Thursday, June 30, 2011

Art: A Big Fat Lie

"Art is not truth; art is a lie that enables us to recognize the truth." -David Shields, Reality Hunger: A Manifesto

Manipulation. Calculation. Scrutiny. Precision. Editing. Revising. Reworking. Re-imagining. Removing. And taking away, and away, and away.

The art of making art--no matter the medium--is more scientific than many artists would care to admit. It's about a vision (i.e., a hypothesis), and the working out, playing with, and truth-testing of that vision (i.e., lab work). Even if that vision is nothing in particular, or concrete, or even known to the artist him/herself, it's still there. It's a still a vision; a vision blind to the work that invisibly lays before it.

Like science leads us to facts through evidence, and hints at truth through its exhaustive testing (and re-testing) of its hypothesis, art's process is somewhat similar. It creates (sometimes from nothing and sometimes from too much of nothing) a reflection, a window, a portal, a tiny shaving of sight for the viewer to see. To hear. To touch. To smell. To taste. To ponder. To wonder. This is art's incredible potential. Yet, art's end result subtly (and not so subtly) hides its complicated and calculated and consuming labor. This is one way art lies so well (and why it's necessary for it to do so). For example...

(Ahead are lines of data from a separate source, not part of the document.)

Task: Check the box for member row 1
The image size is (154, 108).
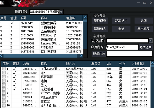Action: (x=4, y=69)
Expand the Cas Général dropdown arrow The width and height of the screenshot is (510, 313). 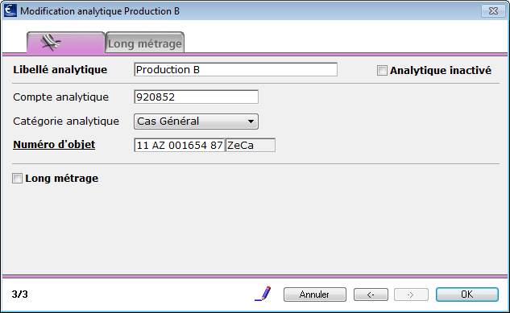(251, 121)
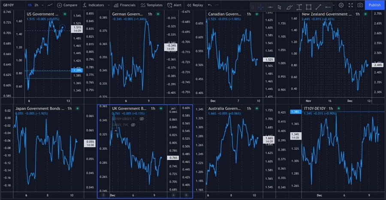
Task: Show hidden GB10Y-GB02Y series via eye icon
Action: click(x=142, y=119)
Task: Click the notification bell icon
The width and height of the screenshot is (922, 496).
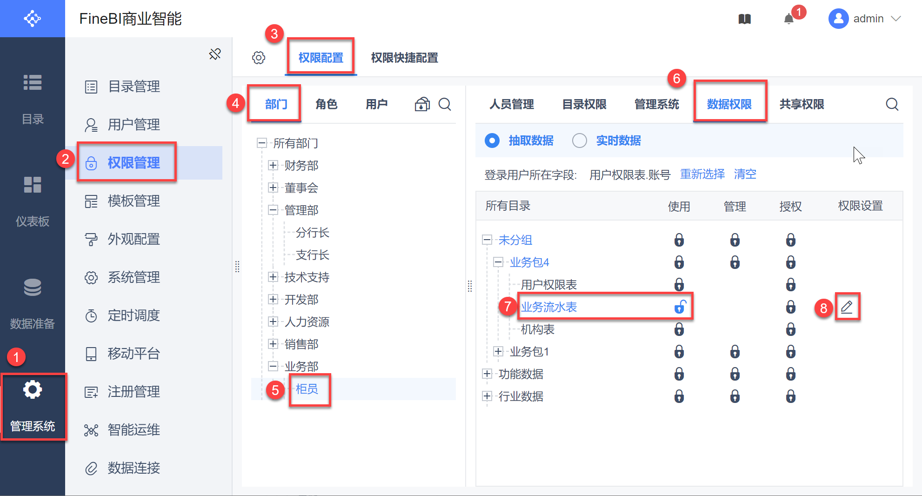Action: pos(788,19)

When you're sitting in a darkened theater watching images unfold before you as if they were seamlessly one collective story, one effortless film, you're not thinking about the 7,459 people it took to make it. You're not imagining the 10 different takes an actor had to make before he got the line right, nor the make-up artist who stood just off to the right of the camera to make sure the blood would stay in the right place on the protagonist's forehead. In a way, your eyes are covered--blinded, even--to the glorious masquerade that is, in truth (and mostly lies), the nature of art...which is the editing of all things (tangible and intangible) to make a lie appear true. Gut-level true. Like, you-see-it-and-you're-heart-is-shocked-and-surprised-at-the-revelation-you're-seeing-for-what-seems-like-the-very-first-time-kind-of-true. It's about the emotional, the visceral, about touching (for better or for worse) fragments of the physical, emotional, and spiritual self. Basically, art is so non-holistic in its process (so detached and dislocated and dislodged), it transforms (or appears to transform) into something holistic (and holy) in the eyes of the viewer once it's finished.

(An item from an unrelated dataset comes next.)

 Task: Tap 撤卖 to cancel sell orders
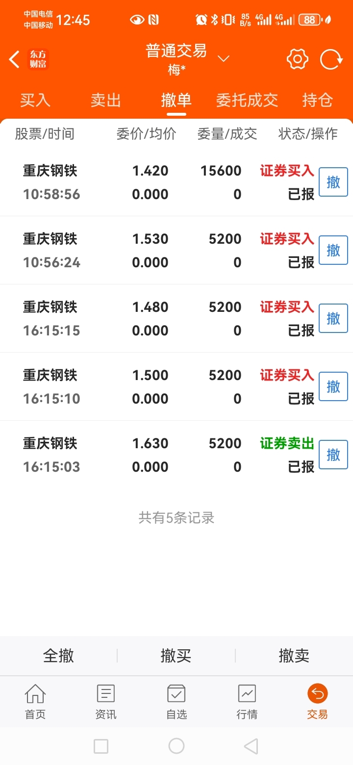tap(294, 656)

At the end of the day, all the lies appear true. And the most provocative thing about this revelation is that you can't reach this truth without understanding the necessity for lies in art, without failure to put on the make-up right or screw up miserably those first 9 takes of a scene. If art really set out to be true (and truthful) we'd be forced to digest the whole artistic process--all 750 hours or more--and it would be excruciatingly dull, painfully monotonous. I'm not saying this wouldn't be a good thing to experience on occasion but I am saying that if this was art's norm, art's primary method, primary praxis, few would have the patience, the cognitive stamina to reach any mini-truth-epiphanies after watching the film Avatar, if what preceded it was 7,983 hours of interviews, and documentation on just how it was all done. This would be the 'truth' (or rather, the facts) but it wouldn't be art, nor would it enable us to recognize the truth any better I think.

This is why the statement, 'art is the lie that tells the truth' is so powerful (and so true). David Shields and Richard Walter and Madeleine L'Engle and Picasso and many others artists over time have said the very same thing (in their own way, from their own artistic medium perspective). The necessity of lies (not just in art, but in life) is what makes art possible. Without lies, art would cease to exist. For how can we see truth if we can't see the importance and value and beauty of lies?